— INSTRUCTIONS TO FOLLOW —
Take the material below and output exactly the run of lines from the one containing "SDGs (970, 68)" down to the one containing "[button] (1384, 162)", with both included.

— RECORD EXCERPTS —
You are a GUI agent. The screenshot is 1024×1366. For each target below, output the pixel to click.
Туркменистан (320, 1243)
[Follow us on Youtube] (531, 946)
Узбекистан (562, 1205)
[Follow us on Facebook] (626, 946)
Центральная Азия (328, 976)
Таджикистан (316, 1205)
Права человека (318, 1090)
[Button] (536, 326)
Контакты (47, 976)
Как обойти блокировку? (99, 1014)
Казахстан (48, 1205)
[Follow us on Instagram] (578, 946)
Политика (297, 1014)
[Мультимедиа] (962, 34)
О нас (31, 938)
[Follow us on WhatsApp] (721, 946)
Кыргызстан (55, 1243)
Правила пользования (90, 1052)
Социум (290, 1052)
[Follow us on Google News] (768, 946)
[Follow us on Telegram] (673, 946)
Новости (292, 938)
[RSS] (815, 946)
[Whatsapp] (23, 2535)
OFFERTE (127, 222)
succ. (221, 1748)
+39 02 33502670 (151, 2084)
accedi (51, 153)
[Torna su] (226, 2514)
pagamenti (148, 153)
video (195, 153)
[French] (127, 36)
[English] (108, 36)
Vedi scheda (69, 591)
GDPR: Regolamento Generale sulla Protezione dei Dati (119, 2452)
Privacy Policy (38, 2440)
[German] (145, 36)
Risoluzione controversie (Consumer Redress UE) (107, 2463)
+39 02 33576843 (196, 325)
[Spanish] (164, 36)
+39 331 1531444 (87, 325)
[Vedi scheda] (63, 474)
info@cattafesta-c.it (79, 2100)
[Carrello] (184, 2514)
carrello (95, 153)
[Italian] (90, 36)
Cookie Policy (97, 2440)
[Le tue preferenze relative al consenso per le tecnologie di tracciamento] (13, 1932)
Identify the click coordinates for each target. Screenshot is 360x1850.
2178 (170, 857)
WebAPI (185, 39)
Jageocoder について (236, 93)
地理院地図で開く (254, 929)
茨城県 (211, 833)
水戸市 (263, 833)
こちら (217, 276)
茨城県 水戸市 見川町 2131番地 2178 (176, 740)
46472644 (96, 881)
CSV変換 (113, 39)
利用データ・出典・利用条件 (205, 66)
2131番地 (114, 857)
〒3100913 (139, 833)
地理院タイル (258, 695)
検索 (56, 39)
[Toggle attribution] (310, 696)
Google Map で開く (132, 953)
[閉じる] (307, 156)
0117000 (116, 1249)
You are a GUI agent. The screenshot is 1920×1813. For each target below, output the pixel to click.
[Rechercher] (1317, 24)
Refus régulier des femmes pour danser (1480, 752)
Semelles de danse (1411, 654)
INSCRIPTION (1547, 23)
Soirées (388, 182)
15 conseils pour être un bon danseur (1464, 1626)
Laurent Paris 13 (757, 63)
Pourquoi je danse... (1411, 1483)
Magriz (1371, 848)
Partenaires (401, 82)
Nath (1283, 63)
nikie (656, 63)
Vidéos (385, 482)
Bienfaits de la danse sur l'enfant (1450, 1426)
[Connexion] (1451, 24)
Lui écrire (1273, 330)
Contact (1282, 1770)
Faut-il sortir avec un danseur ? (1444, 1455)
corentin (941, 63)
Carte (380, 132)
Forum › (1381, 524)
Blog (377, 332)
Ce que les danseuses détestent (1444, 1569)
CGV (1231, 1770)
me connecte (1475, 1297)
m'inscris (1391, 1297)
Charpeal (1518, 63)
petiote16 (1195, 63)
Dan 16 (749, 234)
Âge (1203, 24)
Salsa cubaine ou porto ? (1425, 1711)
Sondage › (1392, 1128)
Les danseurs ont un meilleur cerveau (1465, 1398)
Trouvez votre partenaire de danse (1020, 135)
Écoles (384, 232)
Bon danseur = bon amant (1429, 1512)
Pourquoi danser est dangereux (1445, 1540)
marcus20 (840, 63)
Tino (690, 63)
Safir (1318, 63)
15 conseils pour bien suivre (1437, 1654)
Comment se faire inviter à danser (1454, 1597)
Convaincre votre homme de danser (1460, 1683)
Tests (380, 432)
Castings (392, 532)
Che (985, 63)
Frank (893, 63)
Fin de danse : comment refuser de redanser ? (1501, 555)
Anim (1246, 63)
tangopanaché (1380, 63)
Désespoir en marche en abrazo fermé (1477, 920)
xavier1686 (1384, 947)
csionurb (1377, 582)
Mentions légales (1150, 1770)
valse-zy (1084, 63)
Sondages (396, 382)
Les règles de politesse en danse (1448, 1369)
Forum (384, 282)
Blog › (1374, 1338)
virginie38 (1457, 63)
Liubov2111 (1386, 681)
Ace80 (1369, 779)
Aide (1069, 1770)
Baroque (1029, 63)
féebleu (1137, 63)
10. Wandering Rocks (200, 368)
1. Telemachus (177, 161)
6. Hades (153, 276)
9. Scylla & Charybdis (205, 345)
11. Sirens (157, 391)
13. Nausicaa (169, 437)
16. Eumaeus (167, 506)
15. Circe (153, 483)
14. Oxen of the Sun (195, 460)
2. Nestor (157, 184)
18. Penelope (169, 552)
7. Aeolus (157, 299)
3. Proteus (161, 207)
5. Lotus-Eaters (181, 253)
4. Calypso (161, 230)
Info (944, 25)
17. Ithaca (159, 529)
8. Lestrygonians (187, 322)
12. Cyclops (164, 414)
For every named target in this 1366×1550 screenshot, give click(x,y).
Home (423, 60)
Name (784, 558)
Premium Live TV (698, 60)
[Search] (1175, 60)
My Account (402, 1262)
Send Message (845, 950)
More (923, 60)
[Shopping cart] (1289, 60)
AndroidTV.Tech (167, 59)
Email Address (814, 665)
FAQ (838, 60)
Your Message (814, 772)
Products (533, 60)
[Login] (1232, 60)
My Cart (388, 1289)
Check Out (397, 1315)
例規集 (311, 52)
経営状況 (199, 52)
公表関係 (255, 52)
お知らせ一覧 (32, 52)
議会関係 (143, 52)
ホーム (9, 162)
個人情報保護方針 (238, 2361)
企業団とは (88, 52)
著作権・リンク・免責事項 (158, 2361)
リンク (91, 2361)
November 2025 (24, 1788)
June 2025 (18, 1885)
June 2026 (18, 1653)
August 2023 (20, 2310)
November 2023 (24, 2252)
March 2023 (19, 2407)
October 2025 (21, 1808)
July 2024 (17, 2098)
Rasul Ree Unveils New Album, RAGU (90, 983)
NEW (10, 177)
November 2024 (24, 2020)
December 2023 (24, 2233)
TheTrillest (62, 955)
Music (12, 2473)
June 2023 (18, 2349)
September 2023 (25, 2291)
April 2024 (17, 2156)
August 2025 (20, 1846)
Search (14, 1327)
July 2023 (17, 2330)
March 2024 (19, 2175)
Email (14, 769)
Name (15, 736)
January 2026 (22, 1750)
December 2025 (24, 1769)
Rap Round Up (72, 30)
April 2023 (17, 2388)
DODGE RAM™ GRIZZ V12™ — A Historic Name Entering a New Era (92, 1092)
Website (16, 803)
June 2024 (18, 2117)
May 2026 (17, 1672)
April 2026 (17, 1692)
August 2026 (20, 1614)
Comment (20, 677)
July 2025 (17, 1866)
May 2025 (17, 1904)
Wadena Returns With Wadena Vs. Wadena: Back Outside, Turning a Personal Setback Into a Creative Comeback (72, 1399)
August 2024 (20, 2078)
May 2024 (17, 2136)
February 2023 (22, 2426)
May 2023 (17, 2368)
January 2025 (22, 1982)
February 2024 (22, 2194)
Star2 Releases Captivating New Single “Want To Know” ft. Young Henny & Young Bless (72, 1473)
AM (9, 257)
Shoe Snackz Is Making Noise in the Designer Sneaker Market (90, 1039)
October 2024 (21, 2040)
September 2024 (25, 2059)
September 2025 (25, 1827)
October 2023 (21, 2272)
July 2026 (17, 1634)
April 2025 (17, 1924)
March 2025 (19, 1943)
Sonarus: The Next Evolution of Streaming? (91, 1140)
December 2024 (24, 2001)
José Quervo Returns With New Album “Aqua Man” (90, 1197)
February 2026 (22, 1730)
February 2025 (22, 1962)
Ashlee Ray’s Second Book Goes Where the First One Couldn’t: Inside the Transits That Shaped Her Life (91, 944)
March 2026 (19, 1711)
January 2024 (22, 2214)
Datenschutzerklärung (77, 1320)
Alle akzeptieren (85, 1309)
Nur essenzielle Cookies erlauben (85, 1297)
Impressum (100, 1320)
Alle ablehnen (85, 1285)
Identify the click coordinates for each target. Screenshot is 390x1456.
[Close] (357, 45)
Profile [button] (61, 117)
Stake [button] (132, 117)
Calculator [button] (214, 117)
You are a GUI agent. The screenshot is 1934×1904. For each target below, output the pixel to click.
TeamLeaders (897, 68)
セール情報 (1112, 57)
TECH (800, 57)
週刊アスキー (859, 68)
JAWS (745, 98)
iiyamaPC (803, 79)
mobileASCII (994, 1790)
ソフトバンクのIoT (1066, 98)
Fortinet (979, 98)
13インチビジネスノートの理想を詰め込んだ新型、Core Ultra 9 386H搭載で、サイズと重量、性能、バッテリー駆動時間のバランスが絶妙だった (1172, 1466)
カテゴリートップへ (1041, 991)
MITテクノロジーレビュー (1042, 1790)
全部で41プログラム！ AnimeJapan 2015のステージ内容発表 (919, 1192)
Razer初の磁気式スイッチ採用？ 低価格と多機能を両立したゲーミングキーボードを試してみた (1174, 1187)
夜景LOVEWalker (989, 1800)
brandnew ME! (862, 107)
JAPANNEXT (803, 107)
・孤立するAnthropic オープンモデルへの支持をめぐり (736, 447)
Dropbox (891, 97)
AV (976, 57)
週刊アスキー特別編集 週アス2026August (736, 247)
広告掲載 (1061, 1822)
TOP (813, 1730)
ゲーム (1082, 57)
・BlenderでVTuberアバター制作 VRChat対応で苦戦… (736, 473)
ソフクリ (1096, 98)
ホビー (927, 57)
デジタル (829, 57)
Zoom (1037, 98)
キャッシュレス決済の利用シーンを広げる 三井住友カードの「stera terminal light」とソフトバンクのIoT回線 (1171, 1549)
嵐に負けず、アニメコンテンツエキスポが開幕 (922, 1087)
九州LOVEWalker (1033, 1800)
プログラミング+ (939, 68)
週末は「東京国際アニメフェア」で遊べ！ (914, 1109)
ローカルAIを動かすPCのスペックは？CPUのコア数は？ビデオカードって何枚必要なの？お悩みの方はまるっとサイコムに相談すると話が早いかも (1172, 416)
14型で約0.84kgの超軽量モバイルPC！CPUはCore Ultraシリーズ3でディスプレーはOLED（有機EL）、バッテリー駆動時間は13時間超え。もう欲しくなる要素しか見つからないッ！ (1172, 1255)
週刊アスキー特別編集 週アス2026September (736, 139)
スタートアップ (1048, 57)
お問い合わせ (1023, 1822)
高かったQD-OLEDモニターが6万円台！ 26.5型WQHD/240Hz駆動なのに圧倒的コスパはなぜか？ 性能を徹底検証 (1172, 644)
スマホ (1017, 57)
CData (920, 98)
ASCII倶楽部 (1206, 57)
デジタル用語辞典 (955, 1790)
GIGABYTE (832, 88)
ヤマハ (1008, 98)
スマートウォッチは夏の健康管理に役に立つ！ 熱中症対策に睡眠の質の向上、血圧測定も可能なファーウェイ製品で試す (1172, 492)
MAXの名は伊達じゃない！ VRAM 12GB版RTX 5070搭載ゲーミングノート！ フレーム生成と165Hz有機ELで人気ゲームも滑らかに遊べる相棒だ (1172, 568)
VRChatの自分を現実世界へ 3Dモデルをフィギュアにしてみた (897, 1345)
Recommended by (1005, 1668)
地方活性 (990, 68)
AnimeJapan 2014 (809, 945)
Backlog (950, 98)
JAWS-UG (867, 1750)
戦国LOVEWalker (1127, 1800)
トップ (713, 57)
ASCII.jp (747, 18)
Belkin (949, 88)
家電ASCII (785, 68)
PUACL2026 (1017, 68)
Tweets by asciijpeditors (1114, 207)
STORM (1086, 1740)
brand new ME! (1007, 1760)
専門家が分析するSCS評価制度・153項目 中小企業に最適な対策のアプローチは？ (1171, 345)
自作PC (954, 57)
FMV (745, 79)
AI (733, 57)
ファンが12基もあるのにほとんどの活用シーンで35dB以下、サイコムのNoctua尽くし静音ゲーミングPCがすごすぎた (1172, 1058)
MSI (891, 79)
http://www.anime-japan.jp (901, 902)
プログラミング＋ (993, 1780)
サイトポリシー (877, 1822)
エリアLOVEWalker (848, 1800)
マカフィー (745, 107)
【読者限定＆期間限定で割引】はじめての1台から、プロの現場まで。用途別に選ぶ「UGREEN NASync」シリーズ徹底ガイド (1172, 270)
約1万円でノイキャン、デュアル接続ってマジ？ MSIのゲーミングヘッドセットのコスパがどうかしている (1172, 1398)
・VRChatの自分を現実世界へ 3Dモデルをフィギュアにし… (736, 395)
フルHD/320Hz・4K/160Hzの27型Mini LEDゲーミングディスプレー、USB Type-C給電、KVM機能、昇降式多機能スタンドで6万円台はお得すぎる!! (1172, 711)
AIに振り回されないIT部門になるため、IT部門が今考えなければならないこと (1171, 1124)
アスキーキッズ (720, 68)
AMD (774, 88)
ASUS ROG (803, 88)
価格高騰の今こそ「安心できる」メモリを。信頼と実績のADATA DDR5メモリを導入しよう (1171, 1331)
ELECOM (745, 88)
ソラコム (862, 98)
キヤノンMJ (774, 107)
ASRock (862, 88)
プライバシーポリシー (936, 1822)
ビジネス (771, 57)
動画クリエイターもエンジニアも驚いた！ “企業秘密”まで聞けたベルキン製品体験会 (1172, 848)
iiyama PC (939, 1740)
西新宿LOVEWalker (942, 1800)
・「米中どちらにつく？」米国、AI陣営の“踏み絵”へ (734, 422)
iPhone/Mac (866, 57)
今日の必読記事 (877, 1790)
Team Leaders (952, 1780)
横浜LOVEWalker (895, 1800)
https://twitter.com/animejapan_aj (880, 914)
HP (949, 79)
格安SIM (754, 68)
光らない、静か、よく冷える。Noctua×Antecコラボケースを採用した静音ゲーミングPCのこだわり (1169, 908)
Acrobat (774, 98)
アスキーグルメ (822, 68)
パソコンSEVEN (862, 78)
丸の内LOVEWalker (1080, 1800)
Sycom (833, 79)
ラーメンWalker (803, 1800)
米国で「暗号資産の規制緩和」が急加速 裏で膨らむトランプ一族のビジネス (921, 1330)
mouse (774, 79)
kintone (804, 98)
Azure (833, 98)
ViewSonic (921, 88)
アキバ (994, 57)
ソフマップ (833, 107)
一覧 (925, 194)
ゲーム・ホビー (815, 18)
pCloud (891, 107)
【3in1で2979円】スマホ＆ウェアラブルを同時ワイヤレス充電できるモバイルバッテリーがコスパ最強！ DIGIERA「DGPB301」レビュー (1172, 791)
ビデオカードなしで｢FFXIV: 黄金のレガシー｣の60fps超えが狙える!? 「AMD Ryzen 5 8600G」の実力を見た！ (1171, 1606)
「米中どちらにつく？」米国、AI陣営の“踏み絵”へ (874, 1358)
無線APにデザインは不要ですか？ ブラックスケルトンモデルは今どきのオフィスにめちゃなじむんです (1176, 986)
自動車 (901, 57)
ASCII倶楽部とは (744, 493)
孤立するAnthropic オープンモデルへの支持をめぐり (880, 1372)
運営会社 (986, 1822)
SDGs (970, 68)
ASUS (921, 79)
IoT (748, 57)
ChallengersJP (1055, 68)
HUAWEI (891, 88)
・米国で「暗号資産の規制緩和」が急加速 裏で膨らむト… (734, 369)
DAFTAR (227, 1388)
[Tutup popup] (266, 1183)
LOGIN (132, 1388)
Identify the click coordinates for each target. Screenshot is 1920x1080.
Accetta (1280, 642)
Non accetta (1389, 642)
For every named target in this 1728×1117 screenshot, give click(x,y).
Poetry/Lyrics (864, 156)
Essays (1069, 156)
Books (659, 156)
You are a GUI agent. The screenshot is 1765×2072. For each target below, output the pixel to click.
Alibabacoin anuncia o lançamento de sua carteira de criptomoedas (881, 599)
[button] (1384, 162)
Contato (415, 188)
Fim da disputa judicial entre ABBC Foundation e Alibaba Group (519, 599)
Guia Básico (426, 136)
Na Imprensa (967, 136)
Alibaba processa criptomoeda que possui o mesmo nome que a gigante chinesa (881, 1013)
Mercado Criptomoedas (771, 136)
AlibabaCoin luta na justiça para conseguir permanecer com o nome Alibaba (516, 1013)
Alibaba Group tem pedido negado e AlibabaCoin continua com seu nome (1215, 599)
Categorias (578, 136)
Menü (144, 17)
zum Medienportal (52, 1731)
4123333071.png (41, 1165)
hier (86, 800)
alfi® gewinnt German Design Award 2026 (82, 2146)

— PROBLEM SOLUTION —
SDGs (970, 68)
ASUS (921, 79)
IoT (748, 57)
ChallengersJP (1055, 68)
HUAWEI (891, 88)
・米国で「暗号資産の規制緩和」が急加速 裏で膨らむト… (734, 369)
DAFTAR (227, 1388)
[Tutup popup] (266, 1183)
LOGIN (132, 1388)
Identify the click coordinates for each target. Screenshot is 1920x1080.
Accetta (1280, 642)
Non accetta (1389, 642)
For every named target in this 1728×1117 screenshot, give click(x,y).
Poetry/Lyrics (864, 156)
Essays (1069, 156)
Books (659, 156)
You are a GUI agent. The screenshot is 1765×2072. For each target below, output the pixel to click.
Alibabacoin anuncia o lançamento de sua carteira de criptomoedas (881, 599)
[button] (1384, 162)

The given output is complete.